§ Supplied information:
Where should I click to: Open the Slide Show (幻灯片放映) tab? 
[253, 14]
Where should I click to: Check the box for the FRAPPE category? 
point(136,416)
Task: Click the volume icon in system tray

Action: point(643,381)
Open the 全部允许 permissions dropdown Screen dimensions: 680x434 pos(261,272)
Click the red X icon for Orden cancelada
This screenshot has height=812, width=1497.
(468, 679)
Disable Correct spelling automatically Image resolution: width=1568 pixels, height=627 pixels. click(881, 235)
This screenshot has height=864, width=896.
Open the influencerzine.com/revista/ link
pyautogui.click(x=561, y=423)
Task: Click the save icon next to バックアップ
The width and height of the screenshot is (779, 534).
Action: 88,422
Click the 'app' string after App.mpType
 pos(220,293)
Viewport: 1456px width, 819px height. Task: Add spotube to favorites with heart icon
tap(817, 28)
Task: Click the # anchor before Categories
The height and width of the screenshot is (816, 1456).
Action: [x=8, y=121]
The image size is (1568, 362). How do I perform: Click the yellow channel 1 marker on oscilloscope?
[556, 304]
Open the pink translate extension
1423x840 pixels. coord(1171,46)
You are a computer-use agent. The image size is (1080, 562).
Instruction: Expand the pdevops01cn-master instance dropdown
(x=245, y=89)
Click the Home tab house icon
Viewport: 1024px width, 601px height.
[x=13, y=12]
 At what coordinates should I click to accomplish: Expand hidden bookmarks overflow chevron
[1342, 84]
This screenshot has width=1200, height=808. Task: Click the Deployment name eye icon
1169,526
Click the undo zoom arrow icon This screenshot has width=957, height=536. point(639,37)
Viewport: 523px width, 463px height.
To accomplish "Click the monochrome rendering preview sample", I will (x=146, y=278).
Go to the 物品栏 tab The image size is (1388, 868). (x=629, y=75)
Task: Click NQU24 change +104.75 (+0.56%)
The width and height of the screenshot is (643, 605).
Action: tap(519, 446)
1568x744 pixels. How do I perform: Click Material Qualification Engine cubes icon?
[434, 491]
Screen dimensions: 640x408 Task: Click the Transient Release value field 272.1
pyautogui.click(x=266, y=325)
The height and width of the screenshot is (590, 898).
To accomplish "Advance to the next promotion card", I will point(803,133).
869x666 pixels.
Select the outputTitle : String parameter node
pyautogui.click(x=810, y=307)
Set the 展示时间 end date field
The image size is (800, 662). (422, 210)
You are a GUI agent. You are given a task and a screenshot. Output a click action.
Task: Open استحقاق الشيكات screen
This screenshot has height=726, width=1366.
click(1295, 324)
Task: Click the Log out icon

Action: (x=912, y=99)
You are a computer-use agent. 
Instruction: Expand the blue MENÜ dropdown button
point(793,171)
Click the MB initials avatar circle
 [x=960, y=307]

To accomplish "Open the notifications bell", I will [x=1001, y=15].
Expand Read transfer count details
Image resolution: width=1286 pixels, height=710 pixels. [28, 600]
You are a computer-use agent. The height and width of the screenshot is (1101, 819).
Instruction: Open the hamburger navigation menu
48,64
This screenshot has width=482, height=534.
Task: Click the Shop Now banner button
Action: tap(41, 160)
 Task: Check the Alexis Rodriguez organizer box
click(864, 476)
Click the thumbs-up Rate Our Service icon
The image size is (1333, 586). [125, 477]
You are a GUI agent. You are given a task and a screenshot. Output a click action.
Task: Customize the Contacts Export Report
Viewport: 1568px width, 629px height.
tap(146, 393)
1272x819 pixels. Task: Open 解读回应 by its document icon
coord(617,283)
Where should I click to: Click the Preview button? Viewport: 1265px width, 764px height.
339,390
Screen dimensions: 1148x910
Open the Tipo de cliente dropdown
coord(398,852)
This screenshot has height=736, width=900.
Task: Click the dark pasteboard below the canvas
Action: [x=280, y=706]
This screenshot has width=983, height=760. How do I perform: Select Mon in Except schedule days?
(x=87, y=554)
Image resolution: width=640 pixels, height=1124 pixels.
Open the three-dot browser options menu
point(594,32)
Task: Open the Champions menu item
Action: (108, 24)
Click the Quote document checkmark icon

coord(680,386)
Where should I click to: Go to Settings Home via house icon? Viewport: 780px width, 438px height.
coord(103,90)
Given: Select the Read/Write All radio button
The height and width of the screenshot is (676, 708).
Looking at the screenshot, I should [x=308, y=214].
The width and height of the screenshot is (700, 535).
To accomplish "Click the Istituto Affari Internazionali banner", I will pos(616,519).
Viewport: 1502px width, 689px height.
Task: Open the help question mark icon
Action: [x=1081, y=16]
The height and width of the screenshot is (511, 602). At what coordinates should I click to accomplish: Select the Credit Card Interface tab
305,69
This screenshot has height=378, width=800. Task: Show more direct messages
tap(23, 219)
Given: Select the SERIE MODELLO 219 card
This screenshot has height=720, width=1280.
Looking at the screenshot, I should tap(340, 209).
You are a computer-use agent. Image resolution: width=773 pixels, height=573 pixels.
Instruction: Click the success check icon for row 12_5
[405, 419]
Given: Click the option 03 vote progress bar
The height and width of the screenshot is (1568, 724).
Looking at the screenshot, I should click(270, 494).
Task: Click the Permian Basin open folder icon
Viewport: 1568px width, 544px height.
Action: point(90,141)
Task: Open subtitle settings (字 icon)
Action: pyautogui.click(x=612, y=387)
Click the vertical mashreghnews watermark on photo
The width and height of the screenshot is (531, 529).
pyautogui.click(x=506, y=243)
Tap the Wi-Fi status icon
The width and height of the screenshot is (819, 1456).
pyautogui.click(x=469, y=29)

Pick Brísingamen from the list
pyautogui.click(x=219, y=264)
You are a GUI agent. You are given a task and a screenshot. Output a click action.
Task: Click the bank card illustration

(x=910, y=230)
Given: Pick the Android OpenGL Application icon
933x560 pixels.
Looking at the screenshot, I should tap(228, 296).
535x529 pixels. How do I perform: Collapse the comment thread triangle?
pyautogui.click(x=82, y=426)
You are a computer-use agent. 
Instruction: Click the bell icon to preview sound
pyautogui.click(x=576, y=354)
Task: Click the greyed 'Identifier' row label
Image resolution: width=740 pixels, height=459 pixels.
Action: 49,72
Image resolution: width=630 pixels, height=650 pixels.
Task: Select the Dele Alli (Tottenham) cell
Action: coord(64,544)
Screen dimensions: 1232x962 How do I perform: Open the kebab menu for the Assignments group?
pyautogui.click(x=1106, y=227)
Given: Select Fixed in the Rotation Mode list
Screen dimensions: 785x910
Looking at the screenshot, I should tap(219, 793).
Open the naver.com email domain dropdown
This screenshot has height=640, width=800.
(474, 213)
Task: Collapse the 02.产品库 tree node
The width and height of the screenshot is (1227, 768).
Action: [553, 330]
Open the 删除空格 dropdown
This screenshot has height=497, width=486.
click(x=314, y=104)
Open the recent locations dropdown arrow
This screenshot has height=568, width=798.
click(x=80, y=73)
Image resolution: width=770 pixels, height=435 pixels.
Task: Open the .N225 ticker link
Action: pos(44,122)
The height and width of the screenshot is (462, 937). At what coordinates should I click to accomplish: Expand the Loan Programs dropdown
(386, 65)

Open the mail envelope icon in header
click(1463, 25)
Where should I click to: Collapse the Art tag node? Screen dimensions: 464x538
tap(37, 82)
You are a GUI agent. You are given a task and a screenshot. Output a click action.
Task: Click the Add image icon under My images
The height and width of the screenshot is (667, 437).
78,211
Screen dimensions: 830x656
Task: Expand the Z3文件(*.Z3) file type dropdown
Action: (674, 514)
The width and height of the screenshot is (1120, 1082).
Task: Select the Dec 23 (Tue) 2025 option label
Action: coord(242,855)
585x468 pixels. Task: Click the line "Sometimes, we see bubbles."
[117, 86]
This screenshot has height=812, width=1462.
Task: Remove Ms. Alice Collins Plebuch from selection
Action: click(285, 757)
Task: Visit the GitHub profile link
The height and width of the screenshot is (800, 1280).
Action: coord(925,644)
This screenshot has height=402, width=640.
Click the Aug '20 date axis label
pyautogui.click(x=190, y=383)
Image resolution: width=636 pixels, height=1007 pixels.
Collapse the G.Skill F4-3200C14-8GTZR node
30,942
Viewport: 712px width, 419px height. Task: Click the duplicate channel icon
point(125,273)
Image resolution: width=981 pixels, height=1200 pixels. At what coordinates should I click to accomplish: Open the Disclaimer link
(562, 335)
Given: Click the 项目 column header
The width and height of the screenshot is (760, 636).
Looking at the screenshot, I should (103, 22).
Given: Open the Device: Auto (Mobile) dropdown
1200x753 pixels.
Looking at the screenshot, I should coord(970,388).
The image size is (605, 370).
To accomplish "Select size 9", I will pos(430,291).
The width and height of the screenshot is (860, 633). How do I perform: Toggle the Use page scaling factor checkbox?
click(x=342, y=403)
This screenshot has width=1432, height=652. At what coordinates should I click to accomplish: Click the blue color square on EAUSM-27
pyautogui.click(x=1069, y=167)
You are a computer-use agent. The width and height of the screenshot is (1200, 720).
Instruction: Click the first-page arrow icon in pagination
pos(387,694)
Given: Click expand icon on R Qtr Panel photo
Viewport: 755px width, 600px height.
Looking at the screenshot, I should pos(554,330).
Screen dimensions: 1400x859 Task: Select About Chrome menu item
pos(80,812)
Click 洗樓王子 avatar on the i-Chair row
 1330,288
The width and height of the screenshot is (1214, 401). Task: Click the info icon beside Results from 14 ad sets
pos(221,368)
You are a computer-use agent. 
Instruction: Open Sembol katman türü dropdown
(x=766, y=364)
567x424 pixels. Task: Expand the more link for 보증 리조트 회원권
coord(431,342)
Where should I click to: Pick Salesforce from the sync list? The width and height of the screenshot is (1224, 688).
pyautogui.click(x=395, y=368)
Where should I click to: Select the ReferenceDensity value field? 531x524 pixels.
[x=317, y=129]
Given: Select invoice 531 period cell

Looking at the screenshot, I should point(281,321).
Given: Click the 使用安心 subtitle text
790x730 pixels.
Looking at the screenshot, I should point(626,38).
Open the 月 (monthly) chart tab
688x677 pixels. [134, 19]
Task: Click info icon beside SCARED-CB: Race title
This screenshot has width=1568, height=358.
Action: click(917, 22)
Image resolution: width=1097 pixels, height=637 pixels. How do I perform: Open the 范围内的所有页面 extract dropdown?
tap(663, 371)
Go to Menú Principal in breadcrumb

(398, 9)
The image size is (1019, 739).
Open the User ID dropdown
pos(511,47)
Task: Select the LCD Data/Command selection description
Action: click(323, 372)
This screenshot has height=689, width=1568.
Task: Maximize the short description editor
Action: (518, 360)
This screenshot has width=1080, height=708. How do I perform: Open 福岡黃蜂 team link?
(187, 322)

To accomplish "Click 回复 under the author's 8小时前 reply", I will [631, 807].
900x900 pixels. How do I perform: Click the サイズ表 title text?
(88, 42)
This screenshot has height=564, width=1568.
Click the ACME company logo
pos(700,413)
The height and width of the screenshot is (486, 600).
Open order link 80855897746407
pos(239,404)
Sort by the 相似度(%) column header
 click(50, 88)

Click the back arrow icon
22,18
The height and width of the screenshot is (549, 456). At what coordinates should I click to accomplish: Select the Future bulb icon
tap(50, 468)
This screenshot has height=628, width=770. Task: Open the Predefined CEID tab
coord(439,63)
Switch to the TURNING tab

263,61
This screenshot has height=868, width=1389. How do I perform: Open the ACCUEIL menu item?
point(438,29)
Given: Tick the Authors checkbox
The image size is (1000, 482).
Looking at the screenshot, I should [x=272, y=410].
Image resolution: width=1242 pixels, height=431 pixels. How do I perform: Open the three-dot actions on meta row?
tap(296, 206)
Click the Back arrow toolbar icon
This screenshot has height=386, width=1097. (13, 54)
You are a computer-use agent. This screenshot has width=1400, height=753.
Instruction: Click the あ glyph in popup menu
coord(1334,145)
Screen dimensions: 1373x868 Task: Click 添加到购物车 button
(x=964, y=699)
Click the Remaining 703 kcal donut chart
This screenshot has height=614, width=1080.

§ What needs to be done: Would you print exactly and only the lines of the material above that run from the line with "Screen dimensions: 640x408" through the line with "869x666 pixels.", both included?

§ Your solution:
Screen dimensions: 640x408 Task: Click the Transient Release value field 272.1
pyautogui.click(x=266, y=325)
The height and width of the screenshot is (590, 898).
To accomplish "Advance to the next promotion card", I will point(803,133).
869x666 pixels.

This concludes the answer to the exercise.